O dossiê é parte da 61ª edição da revista Estudos Avançados e foi lançado em função da relevância do tema. “Diariamente são divulgadas graves ocorrências praticadas por grupos de criminosos, por isso, amplia-se na opinião pública o sentimento de insegurança das pessoas”, justifica Marco Antônio Coelho, editor-executivo da revista. Coelho destaca que a publicação não se limitou ao caráter acadêmico. “Foi indispensável ouvir o preso, a pastoral carcerária, o delegado de polícia, o advogado etc”.

O ensaio que abre o dossiê, escrito pelos sociólogos Sergio Adorno e Fernando Salla, discute os ataques do Primeiro Comando da Capital (PCC), no Estado de São Paulo, em maio de 2006, que resultaram em inúmeras mortes e paralisaram várias cidades paulistas.
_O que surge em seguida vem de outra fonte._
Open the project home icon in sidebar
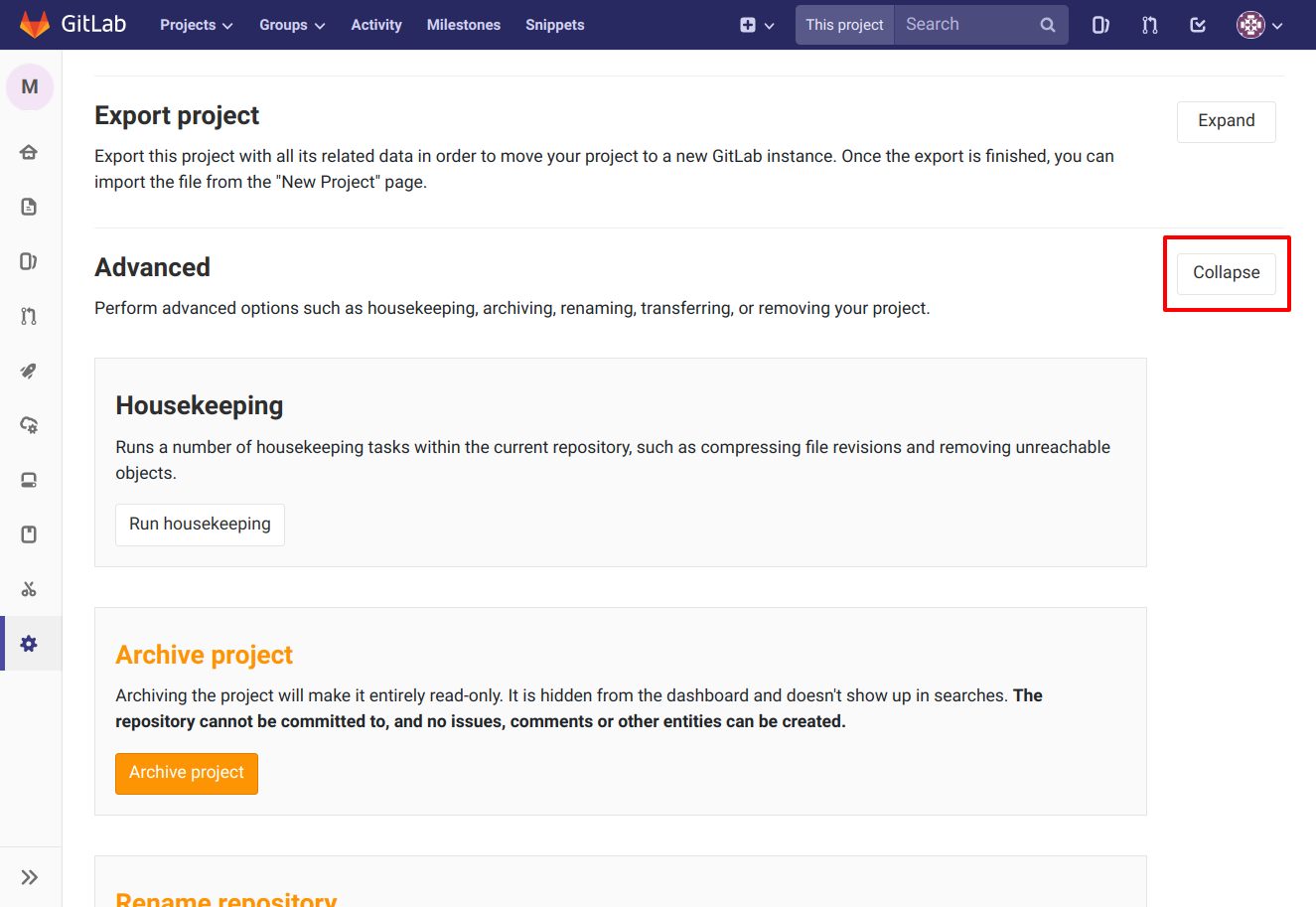 point(29,151)
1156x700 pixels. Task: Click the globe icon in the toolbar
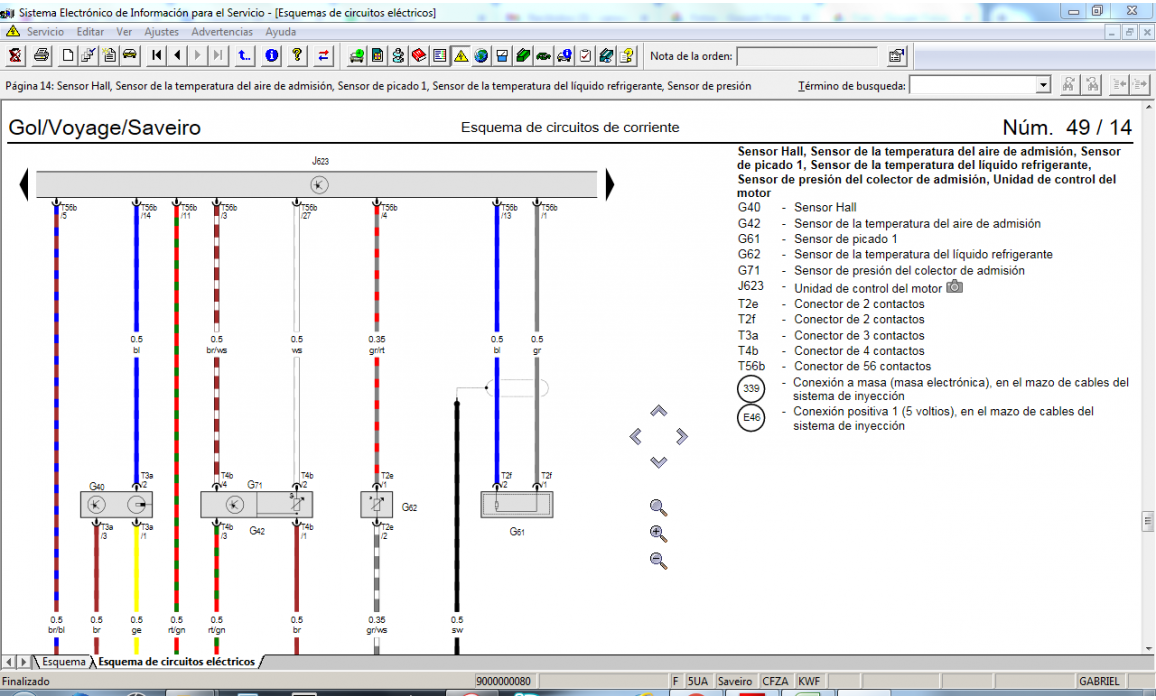481,56
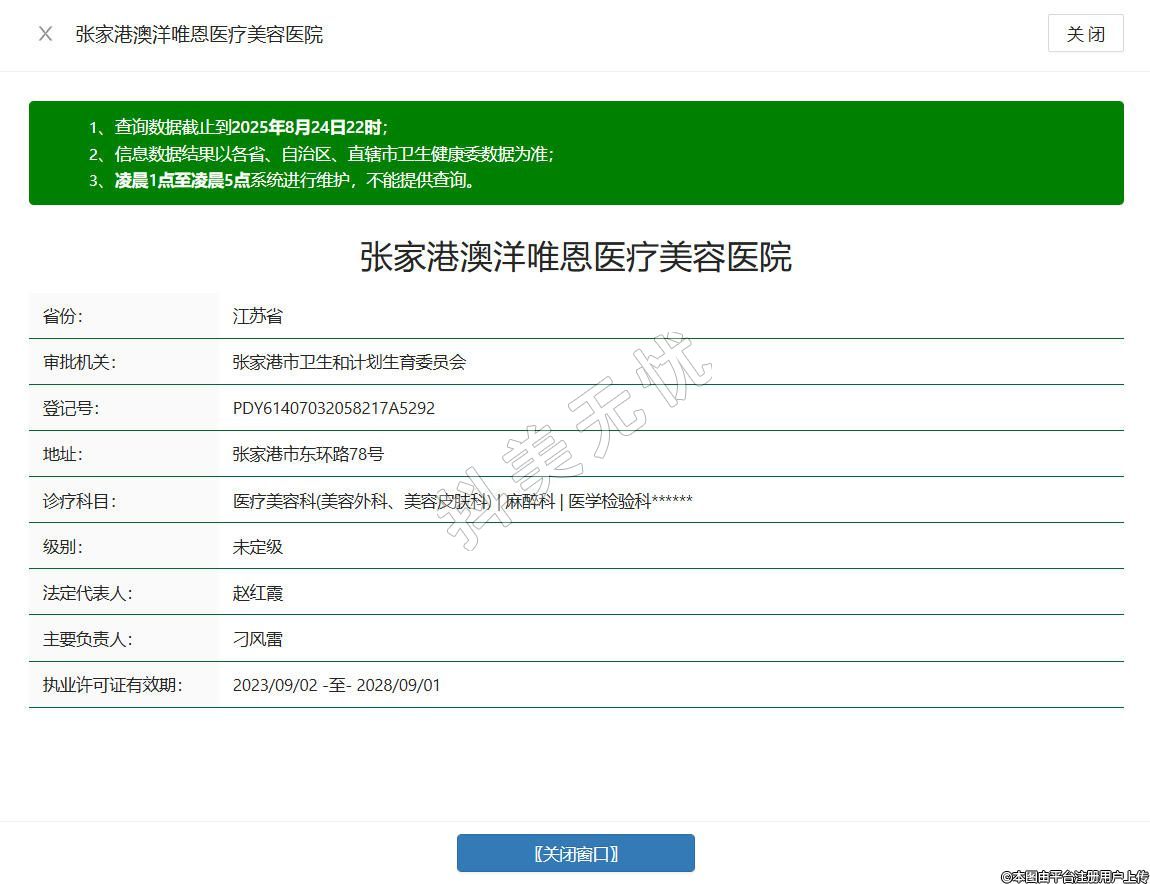Viewport: 1150px width, 884px height.
Task: Select the registration number PDY61407032058217A5292
Action: (x=333, y=408)
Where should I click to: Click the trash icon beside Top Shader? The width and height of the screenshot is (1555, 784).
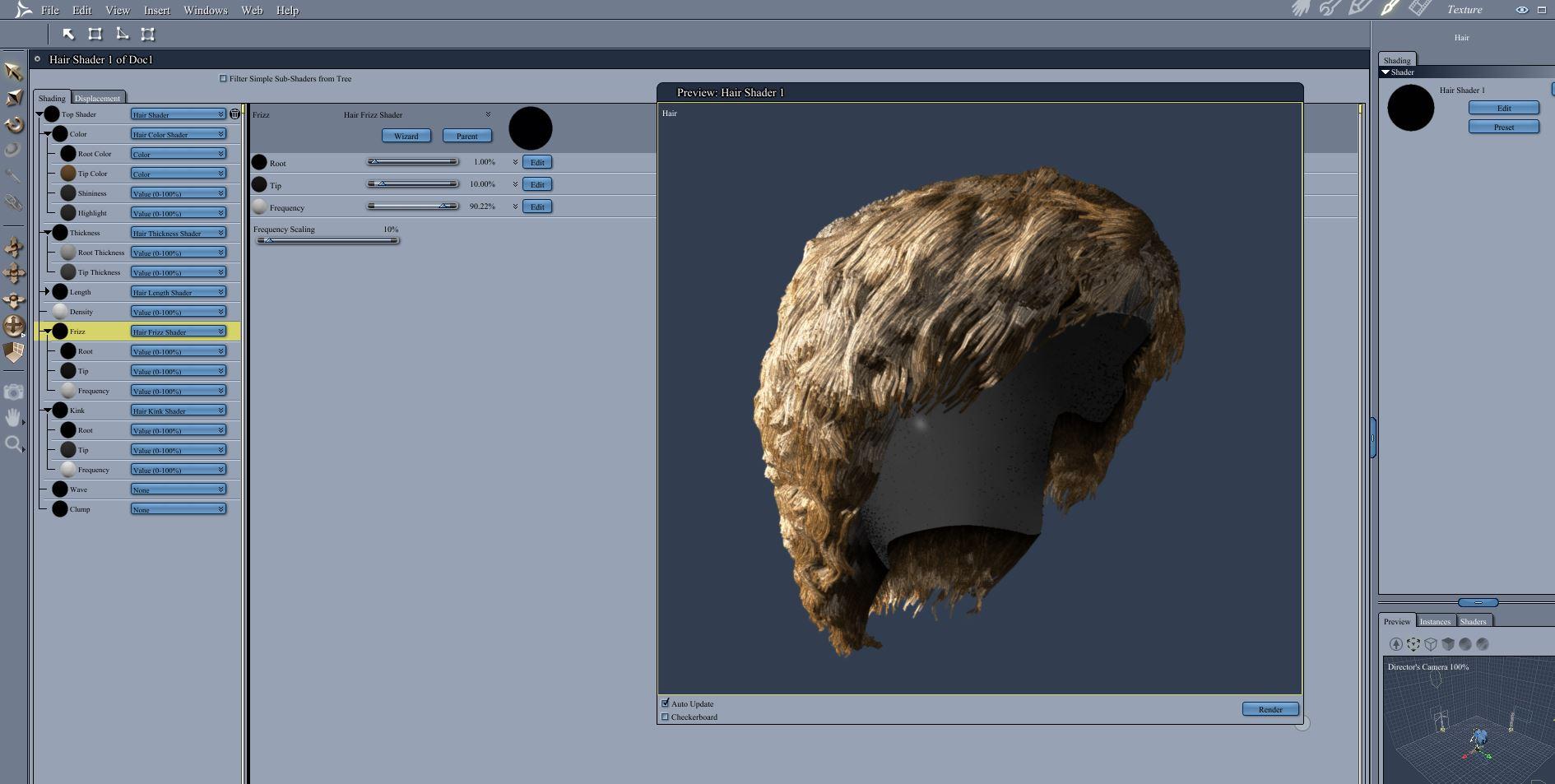pos(234,114)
Para entender como as ondas de ataques foram possíveis, os autores analisam o crescimento do crime e da violência no Brasil nas últimas três décadas, as rebeliões que ocorreram em grandes centros urbanos, o perfil da criminalidade brasileira e o papel das políticas públicas penitenciárias, entre outros aspectos.

“Nada disto teria prosperado se, ao lado do poder público, as autoridades penitenciárias não tivessem hesitado, com freqüência, em coibir com rigor os ilegalismos praticados pelas lideranças e o crescente prestígio e poder adquirido entre os presos e entre os criminosos em liberdade”, afirmam os autores.

Complexidade insuspeita
Já o cientista político Guaracy Mingardi, vinculado ao Ministério Público do Estado de São Paulo, destaca em outro artigo a complexidade das organizações criminosas, que seriam muito mais intrincadas do que o Estado imagina. “Não se trata de uma guerra combatendo um inimigo identificável, mas de repressão às atividades criminosas”.
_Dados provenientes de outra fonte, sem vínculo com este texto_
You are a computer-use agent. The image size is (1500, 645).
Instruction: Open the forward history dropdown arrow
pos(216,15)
Segundo Mingardi, essas organizações possuem lideranças fluidas, “que são muito adaptáveis e estão de tão forma relacionadas com o aparelho de Estado, que se torna difícil mirar um sem acertar o outro”. No entanto, o especialista lembra também que nem tudo o que a imprensa chama de crime organizado é tão organizado assim. “Mesmo o tráfico de drogas, muitas vezes, é extremamente desorganizado”.

O especialista discute as formas de utilizar a inteligência policial no combate ao crime organizado e mostra como essa atividade especializada não teve sucesso nos ataques do PCC por conseqüência da falta de estrutura nas análises das informações.
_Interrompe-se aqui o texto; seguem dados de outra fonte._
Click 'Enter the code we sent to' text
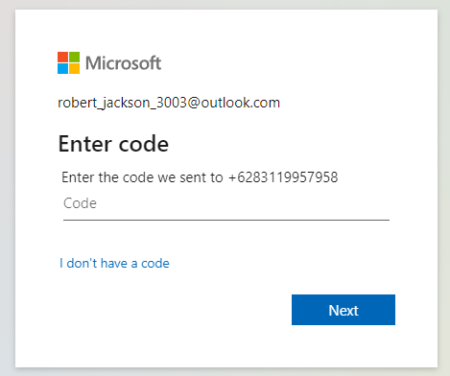The width and height of the screenshot is (450, 376). tap(142, 177)
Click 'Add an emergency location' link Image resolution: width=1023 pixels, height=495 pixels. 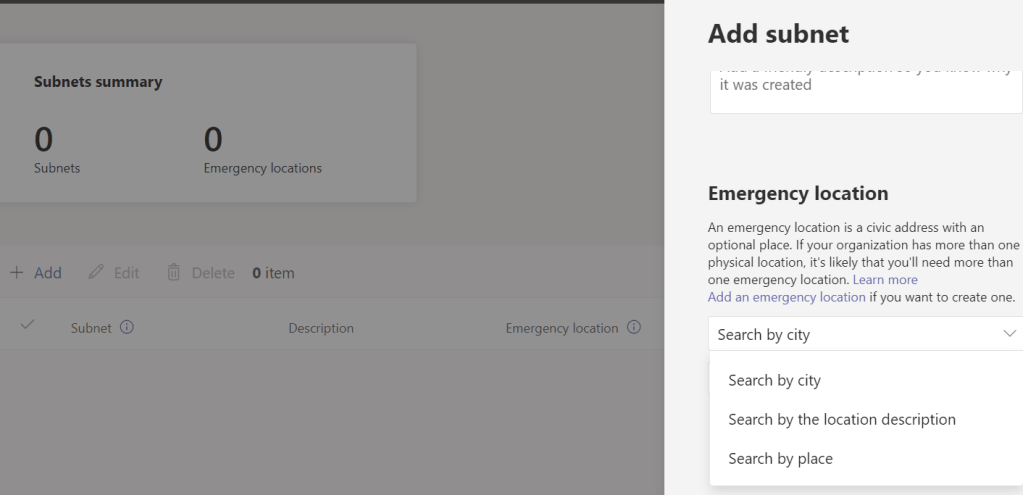[x=786, y=297]
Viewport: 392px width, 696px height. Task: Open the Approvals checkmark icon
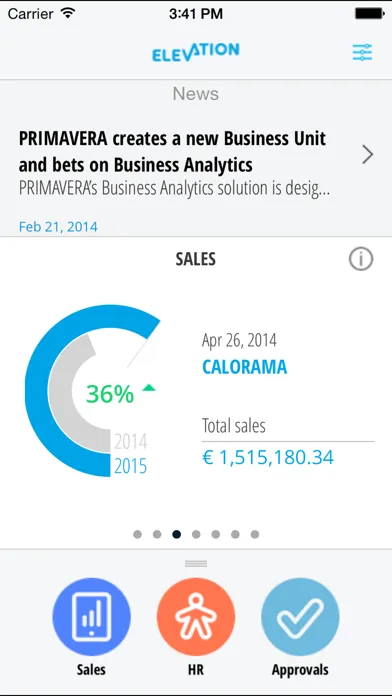(x=300, y=617)
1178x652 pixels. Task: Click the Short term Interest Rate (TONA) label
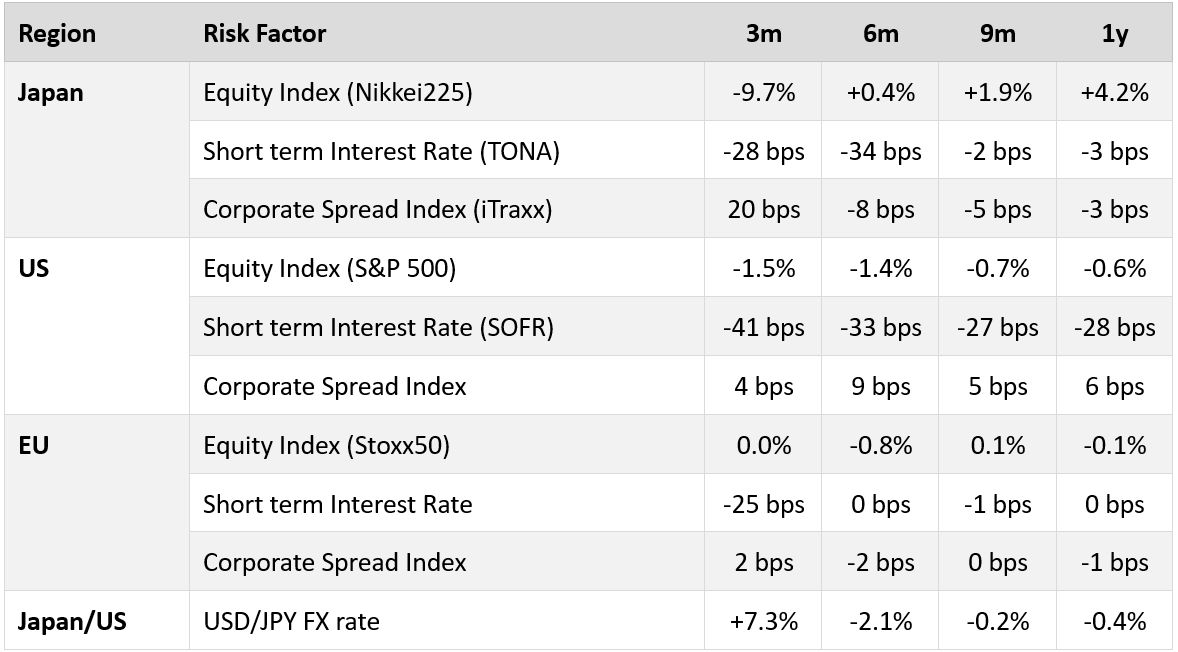381,152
Outro destaque do dossiê é a reprodução de uma entrevista com o líder do PCC. Marcos Willians Herbas Camacho, também conhecido por Marcola, foi ouvido pela Comissão Parlamentar de Inquérito (CPI) da Câmara do Deputados, no presídio de Presidente Prudente (SP), logo após as rebeliões nas prisões, os atentados e ações violentas nas cidades paulistas.

Durante a entrevista, Marcola confirma o uso de telefones celulares para a comunicação entre os presos e a existência de organizações dos presos que ultrapassam as fronteiras do presídio. Sobre a criação de política para ressocializar o preso, disse: ”desculpe, mas o senhor não acha que, quando são feitas as leis de repressão (…) não se deveria fazer leis destinadas a ressocializar os presos? Por que vocês têm a opção de reprimir e não têm a opção de ressocializar? (…) Cadê o interesse nisso, não dá voto?”.

Agenda de pesquisa
O foco do dossiê também foi tema do Seminário Internacional sobre o Crime Organizado, promovido na semana passada pelo Núcleo de Estudos da Violência (NEV) da USP. Entre seus objetivos, estava a discussão de uma agenda de pesquisa para se preencherem as lacunas no conhecimento desse assunto.

Segundo Sérgio Adorno, coordenador do NEV e organizador do evento, o seminário levou a duas conclusões principais. “Por um lado, não há consenso sobre o conceito de crime organizado; além disso, as questões de método e fontes de informação para o estudo do crime ainda apresentam problemas epistemológicos”, resume. 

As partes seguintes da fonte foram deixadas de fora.